A few days ago, I tried to log into my hotmail account and discovered my password had been changed. I changed it back and logged in to find that my "alternate email" had been changed to "[email protected]".
I then find out that my boyfriend's email password had also been changed, and logged into his to find his "alternate email" was also set as "[email protected]"..

I did the first logical thing which came to mind and put the email through the myspace and facebook search engines. I found a profile under someone called "mat" on myspace and a profile under "sarah stewart" on facebook. (Both of these profiles have since mysteriously dissapeared)..

I looked at "sarah stewart's" facebook friends and she only had one friend: Autumn Loveday - who happens to be my good friend's old friend from sydney whom I have never met!!
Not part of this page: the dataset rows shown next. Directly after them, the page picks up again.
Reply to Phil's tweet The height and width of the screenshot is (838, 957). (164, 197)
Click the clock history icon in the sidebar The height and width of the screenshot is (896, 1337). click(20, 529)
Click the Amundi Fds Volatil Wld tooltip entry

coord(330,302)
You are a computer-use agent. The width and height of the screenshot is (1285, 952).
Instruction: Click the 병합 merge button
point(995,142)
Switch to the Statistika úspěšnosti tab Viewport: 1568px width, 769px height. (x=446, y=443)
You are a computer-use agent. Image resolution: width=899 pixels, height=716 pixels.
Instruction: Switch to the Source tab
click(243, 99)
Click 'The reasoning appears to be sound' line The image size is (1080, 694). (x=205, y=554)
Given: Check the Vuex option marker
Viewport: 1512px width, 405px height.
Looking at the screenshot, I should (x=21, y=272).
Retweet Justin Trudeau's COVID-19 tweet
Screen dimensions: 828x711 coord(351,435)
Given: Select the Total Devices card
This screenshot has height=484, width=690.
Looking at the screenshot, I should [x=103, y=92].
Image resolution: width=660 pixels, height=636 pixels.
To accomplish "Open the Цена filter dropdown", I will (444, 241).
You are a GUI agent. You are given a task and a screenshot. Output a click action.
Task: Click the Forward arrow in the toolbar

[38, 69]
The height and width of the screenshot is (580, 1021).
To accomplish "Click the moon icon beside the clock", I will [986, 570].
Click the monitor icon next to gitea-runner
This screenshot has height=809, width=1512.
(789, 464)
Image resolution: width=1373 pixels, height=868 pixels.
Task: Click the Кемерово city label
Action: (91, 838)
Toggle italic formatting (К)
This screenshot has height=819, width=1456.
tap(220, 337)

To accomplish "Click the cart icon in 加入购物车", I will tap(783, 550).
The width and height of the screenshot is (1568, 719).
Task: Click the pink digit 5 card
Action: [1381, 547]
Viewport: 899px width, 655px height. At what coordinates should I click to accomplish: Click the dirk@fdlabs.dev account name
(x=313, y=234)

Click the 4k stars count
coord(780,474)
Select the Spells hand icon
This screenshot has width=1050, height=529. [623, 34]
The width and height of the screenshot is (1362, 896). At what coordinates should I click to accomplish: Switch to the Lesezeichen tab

Okay, if you understand any of this, please help me find out exactly who has been changing my passwords! It must stop!!


----------



## mcorton (Apr 16, 2009)

REPORT it to hotmail, Facebook, and whoever else may be effected. Also google the email addresses and names used. I'm not sure if they record IP adresses or not but you can go to http://www.dnsstuff.com and trace the ISP issuing the IP address. You may want to question your friend as to how they got your information. There may be an invasion of privacy suit involved. Anyway, I'd recommend changing all your passwords and get a program like winpatrol to guard them from being changed without your approval. I'll do some research and may private message you if it's ok.


----------